Ozarka is a brand of spring water which is bottled and sold in the South Central United States, including Arkansas, Texas, Oklahoma, Louisiana, New Mexico, Mississippi, and portions of Tennessee, Kansas and Missouri. The Ozarka Spring Water Company was founded in Eureka Springs, Arkansas in 1905, and was the town's primary source of jobs and economic stability, until it was bought and relocated away from Eureka Springs, leaving the town in economic turmoil. Ozarka is now a division of BlueTriton Brands. Ozarka's slogan is Born Better.

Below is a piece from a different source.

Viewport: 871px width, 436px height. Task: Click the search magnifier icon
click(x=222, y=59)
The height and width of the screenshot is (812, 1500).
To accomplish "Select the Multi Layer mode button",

The Ozarka water is selected from natural springs sources in Texas. It is found in Kroger, Walmart, and other retailers in Texas. It is no longer sourced from the Ozark mountain town of Eureka Springs, Arkansas, the mountain range from which it derived its name.

==Legal history==
In late 20th century, Ozarka had troubles with the Texas state authorities when it drained an aquifer connected to wells owned by the adjacent proprietors, harming them. In ensuing legal actions, the trial court granted summary judgment against landowners who sued the company, relying on common-rule law Houston & Texas Central Railway Co. v. East passed in 1904, which says that "essentially allows, with some limited exceptions, a landowner to pump as much groundwater as the landowner chooses, without liability to neighbors who claim that the pumping has depleted their wells". The court of appeals affirmed the decision.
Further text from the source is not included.